Hauptangreifer Kevin Hagen (l.) kam während des ganzen Spieles nicht auf Touren.

Alexander Wagner

Trainer Christian Zbinden sah eine „unglaubliche Fehlerorgie“, ist aber zuversichtlich, dass sich seine Mannschaft wieder steigern kann. „Das war beiderseits eine schwache Partie.“ Eine Faustballweisheit sagt, dass eine Partie zwar mit dem Servicespiel nicht gewonnen, aber verloren werden kann. Genau dies war in der Erlenweghalle der Fall. Vor allem Oberentfeldens Hauptangreifer Kevin Hagen kam während des ganzen Spieles nicht auf Touren. Ohne genügenden Angriffsdruck war auch die Defensive der Suhrentaler machtlos. „Da war hinten nichts zu retten, obwohl wir in diesem Bereich einigermassen solid spielten“, konstatierte der Trainer enttäuscht.

Debakel nach der Pause

In der ersten Hälfte wogte die Abschlusspartie der Qualfikation auf tiefem Niveau hin und her.

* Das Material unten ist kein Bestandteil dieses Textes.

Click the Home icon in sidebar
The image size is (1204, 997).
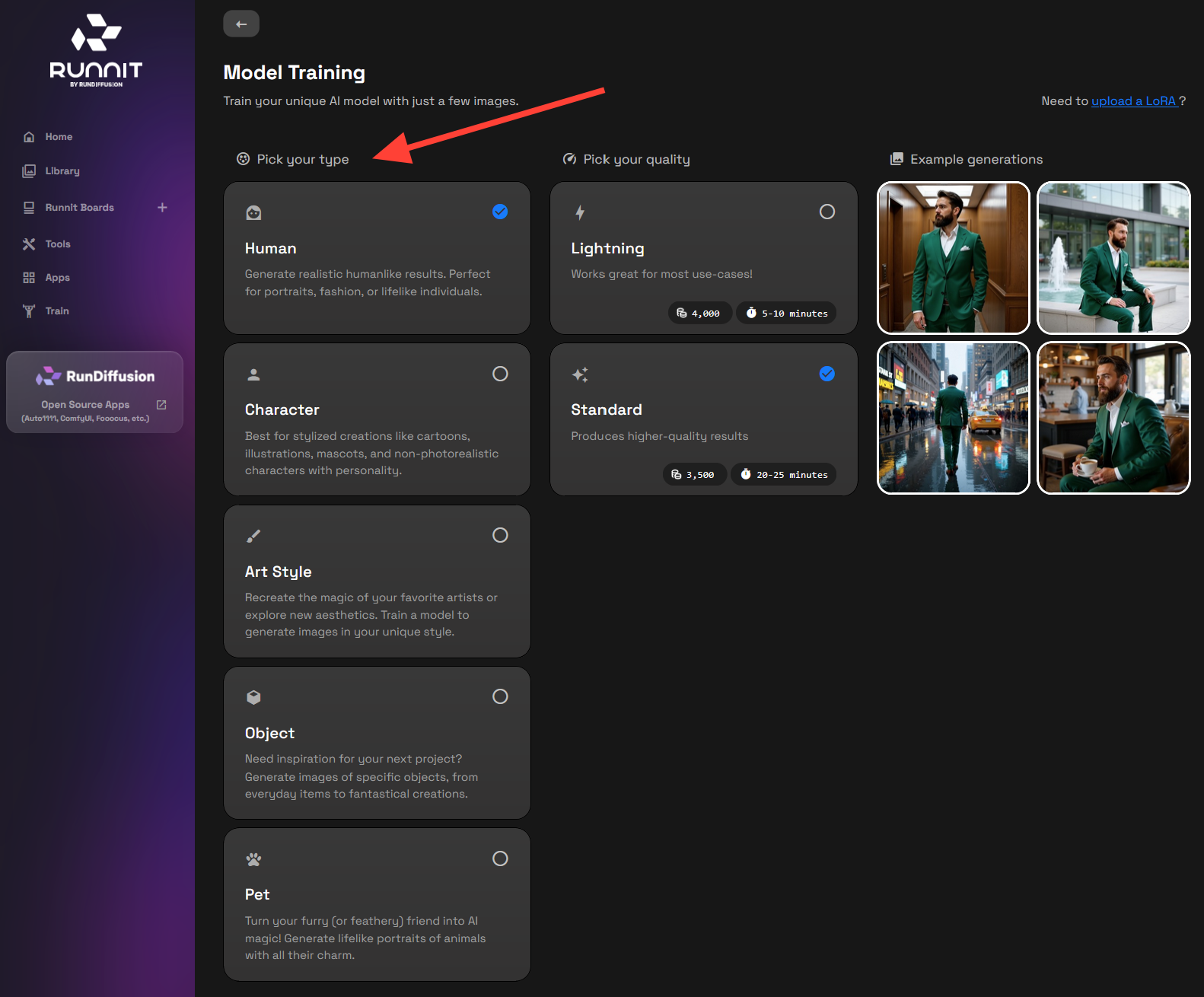coord(29,137)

Oberentfelden kam dank Widnauer Eigenfehlern zweimal zum Satzausgleich. Nach dem 2:2 schien die kurze Pause beiden Teams gut zu tun. In der besten Phase der Partie ging Oberentfelden im fünften Satz 8:4 in Vorsprung. Als die Zuschauer schon an ein Happy End zu denken begannen, folgte der totale Absturz des Heimteams. Der Satz und damit das letzte Quäntchen Selbstvertrauen gingen 8:11 verloren.

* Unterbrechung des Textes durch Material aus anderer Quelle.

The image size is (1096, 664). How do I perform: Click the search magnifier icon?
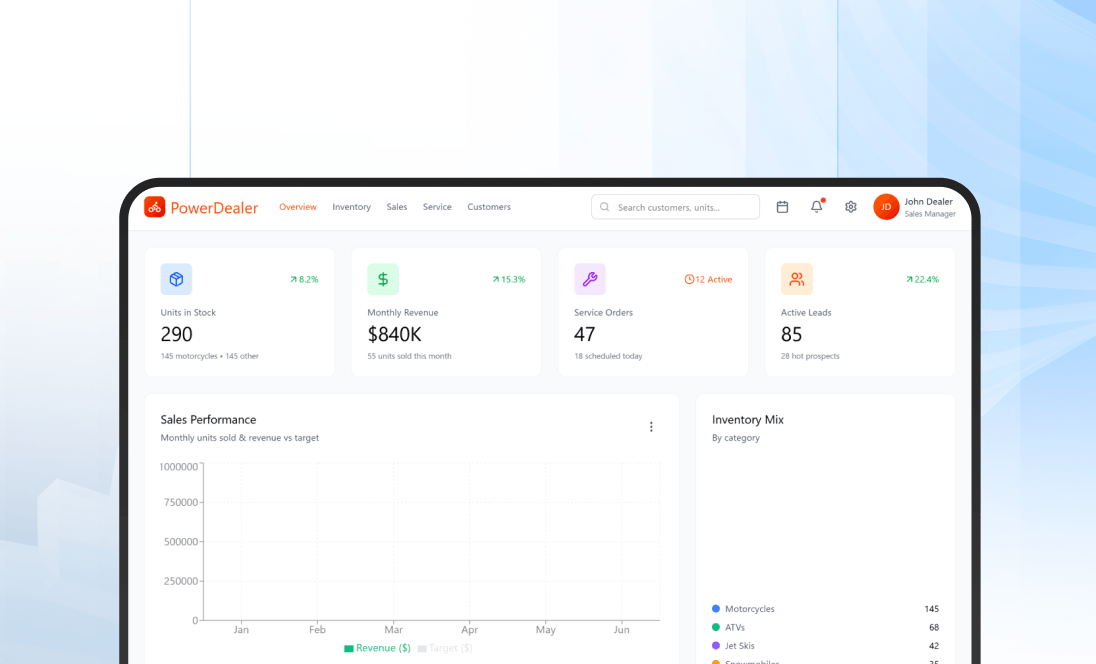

Im siebten Satz schöpften die Einheimischen beim Stand von 10:10 nochmals Hoffnung, dem Spiel doch noch eine Wende geben zu können. Aber zwei unglücklich verlorene Ballwechsel, zum Schluss auch noch ein umstrittener Schiedsrichterentscheid besiegelten die 2:5-Niederlage.

„Wenns nicht läuft, dann kommen auch noch solche Sachen hinzu. Aber am Schiedsrichter dürfen wir diese Niederlage zuletzt aufhängen. Dazu spielten wir zu schwach“, kommentierte Christian Zbinden den Schlusspunkt.

Stattdessen fordert der Trainer, dieses „verflixte“ Spiel möglichst schnell abzuhaken und vorwärts zu schauen. „Dieser Taucher tut weh, aber jetzt müssen wir das Blatt umdrehen und uns im Training in den nächsten zwei Wochen sofort auf Diepoldsau konzentrieren.“ Zbinden glaubt an die Chance auf eine Finalqualifikation. Wesentlich sei, die positiven Erfahrungen seit Jahresbeginn mitzunehmen.

Nationalliga A. Männer. 5. Runde: Diepoldsau – Elgg-Ettenhausen 5:0. Jona – Wigoltingen 5:2. Oberentfelden – Widnau 2:5.

Rangliste nach der Qualifikation (je 5 Spiele): 1. Diepoldsau 10 Punkte (25:5 Sätze). 2. Jona 8 (20:14). 3. Widnau 6 (18:20). 4. Oberentfelden 4 (15:19). 5. Wigoltingen 2 (17:22). 6. Elgg-Ettenhausen 0 (10:25).

Halbfinals (7. Februar in Widnau): Diepoldsau – Oberentfelden (14 Uhr), Jona – Widnau (17 Uhr).